Dictionary of National Biography, 1885-1900/Pocklington, John
POCKLINGTON, JOHN, D.D. (d. 1642), divine, received his education at Sidney College, Cambridge, where he graduated B.A. in 1598. He was admitted a fellow of his college on the Blundell foundation in 1600, commenced M.A. in 1603, and proceeded to the degree of B.D. in 1610. While at Cambridge he held extremely high-church views. In January 1610 he was presented to the vicarage of Babergh, Suffolk. On 15 May 1611 the Earl of Kent, with the consent of Lord Harington, wrote to Sidney College to dispense with Pocklington's holding a small living with cure of souls (Addit. MS. 5847, f. 207). On 13 Jan. 1612 he was elected to a fellowship at Pembroke College, Cambridge, which he resigned in 1618. He was created D.D. in 1621. He became rector of Yelden, Bedfordshire, vicar of Waresley, Huntingdonshire, and one of the chaplains to Charles I.

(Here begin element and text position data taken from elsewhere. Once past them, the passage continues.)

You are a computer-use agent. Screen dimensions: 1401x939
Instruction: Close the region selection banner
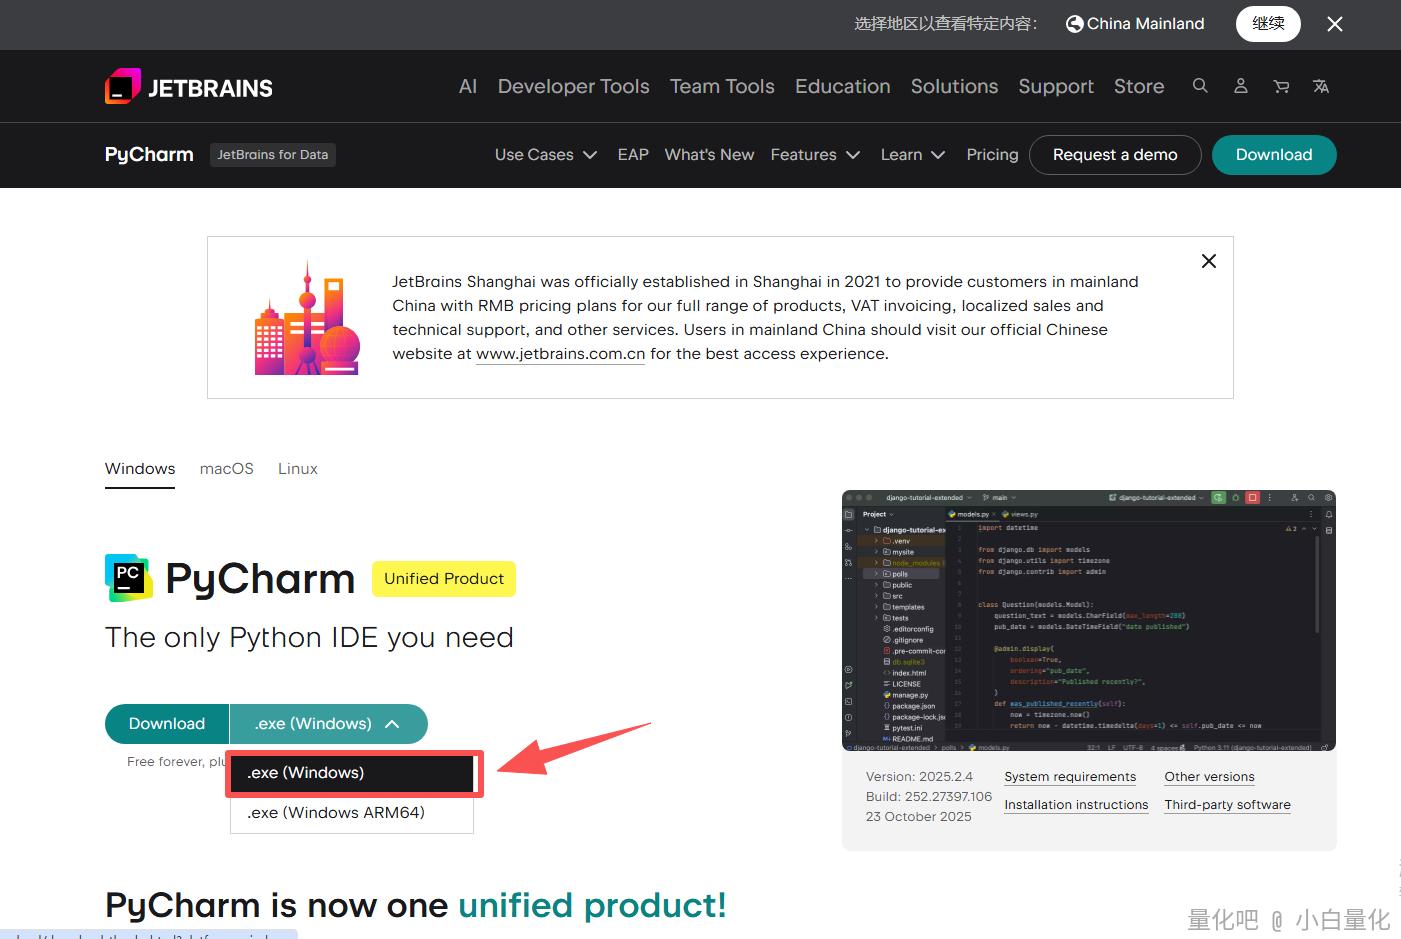[x=1334, y=24]
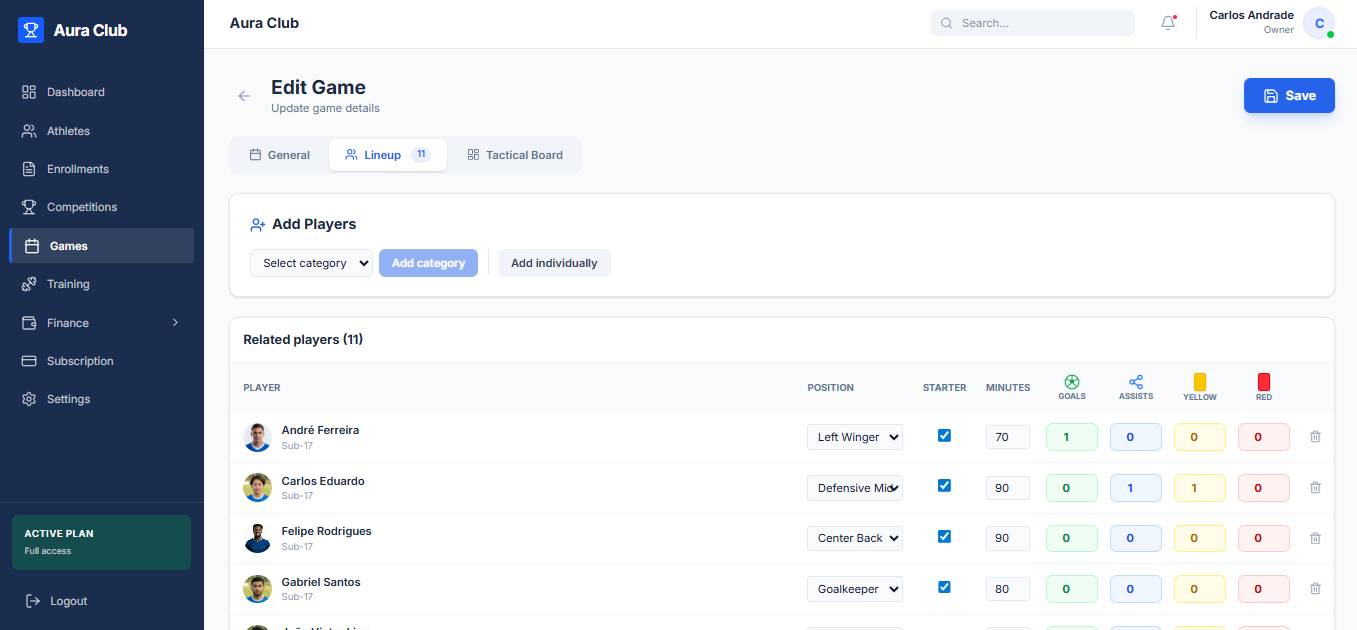Screen dimensions: 1357x630
Task: Open Gabriel Santos' Goalkeeper position dropdown
Action: (x=855, y=589)
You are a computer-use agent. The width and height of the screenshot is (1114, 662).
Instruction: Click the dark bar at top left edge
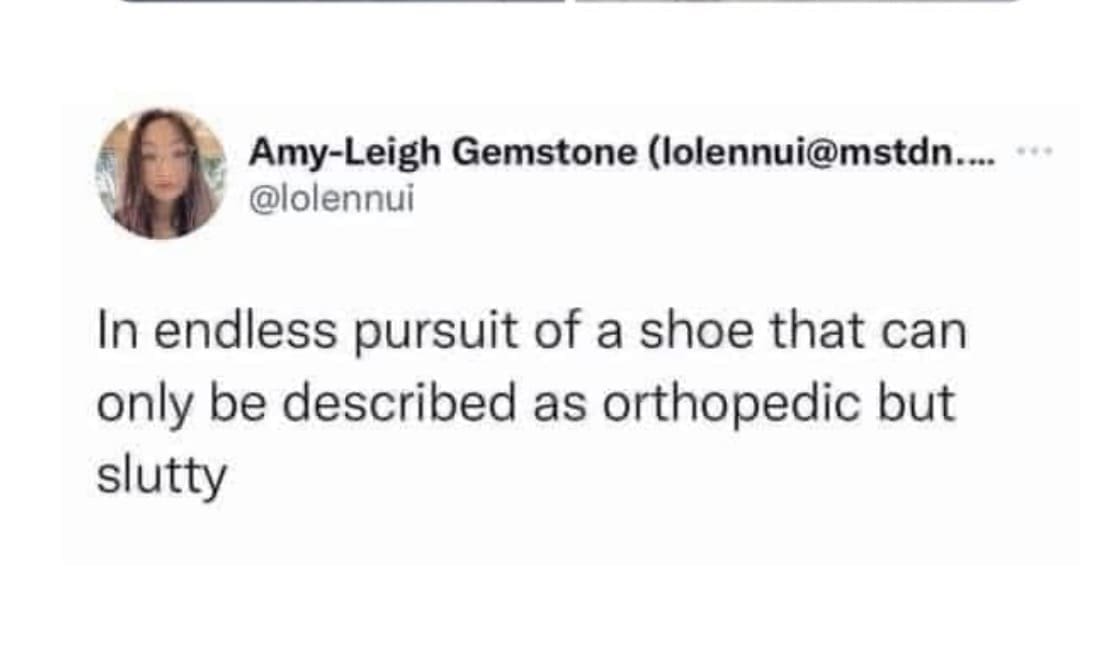340,2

On 31 Oct. 1623 he was collated to the fourth stall in Peterborough cathedral, and on 25 Nov. 1626 to the prebend of Langford Ecclesia in the church of Lincoln. He was also appointed chaplain to the bishop of Lincoln. Soon afterwards he published 'Sunday no Sabbath. A Sermon preached before the Lord Bishop of Lincolne at his Lordshipa Visitation at Ampthill. . . Aug. 17, 1635,' London (two editions), 1636, 4to. This was followed by 'Altare Christianum; or the dead Vicars Plea. Wherein the Vicar of Gr[antham], being dead, yet speaketh, and pleadeth out of Antiquity against him that hath broken downe his Altar,' London, 1637, 4to. The arguments advanced in the latter work were answered in 'A Quench-Coale,' 1637. Pocklington was appointed a canon of the collegiate chapel of Windsor by patent on 18 Dec. 1639, and installed on 5 Jan. 1639-1640. On 14 Sept. 1640 he was at York, and wrote a long letter to Sir John Lambe, describing the movements of the royal army (Dom., Car. I, vol. cccclxvii. No. 61).
Among the king's pamphlets in the British Museum is 'The Petition and Articles exhibited in Parliament against John Pocklington, D.D., Parson of Yelden, Bedfordshire, Anno 1641,' London, 1641, 4to; reprinted in Howell's ' State Trials' (v. 747). He was charged with being 'a chief author and ringleader in all those [ritualistic] innovations which have of late flowed into the Church of England.' On 12 Feb. 1640-1 he was sentenced by the House of Lords never to come within the verge of the court, to be deprived of all his preferments, and to have his two books, 'Altare Christianum' and 'Sunday no Sabbath,' publicly burnt in the city of London and in each of the universities by the hand of the common executioner. When Pocklington was deprived of his preferments, William Bray, D.D., who had licensed his works, was enjoined to preach a recantation sermon in St. Margaret's Church, Westminster (Heylyn, Life of Laud, p. 441). Pocklington died on 14 Nov. 1642, and was buried on the 16th in the precincts of Peterborough cathedral.
A copy of Pocklington's will in the British Museum (Lansdowne MS. 990, art. 20, f. 74) is dated 6 Sept. 1642; in it bequests are made to his daughters Margaret and Elizabeth, and his sons John and Oliver. His wife Anne (who died in 1655) was made sole executrix. He ordered his body 'to be buried in Monks' churchyard, at the foot of those monks' martyrs whose monument is well known.'
[Information from J. W. Clark, esq.; Addit. MSS. 5852 f. 214, 5878 f. 77; Bridges's Northamptonshire, ii. 566; Fuller's Appeal of Injured Innocence, pt. iii. pp. 45, 46; Hawes's Hist. of Framlingham (Loder), p. 247; Heylyn's Life of Laud, pp. 295, 313; Le Neve's Fasti (Hardy), ii. 165, 548, iii. 402; Lysons's Bedfordshire, p. 156; Notes and Queries, 1st ser. viii. 215, ix. 247, x. 37; Prynne's Canterburies Doome, pp. 186, 190, 221, 357, 358, 513, 516; Prynne's Hidden Works of Darkness, p. 179; Quench Coale, pref. p. xxxii, pp. 294, 312; Richardson's Athenae Cantabr. MS. p. 123; Cal. of State Papers, Dom. 1634-5 p. 346, 1637 p. 551, 1638-1639 p. 534, 1639-40 pp. 168, 203, 520, 1640-1641 pp. 61, 355; Walker's Sufferings, i. 55, ii. 95; Willis's Survey of Cathedrals, iii. 521; Wood's Fasti Oxon. (Bliss), i. 301.]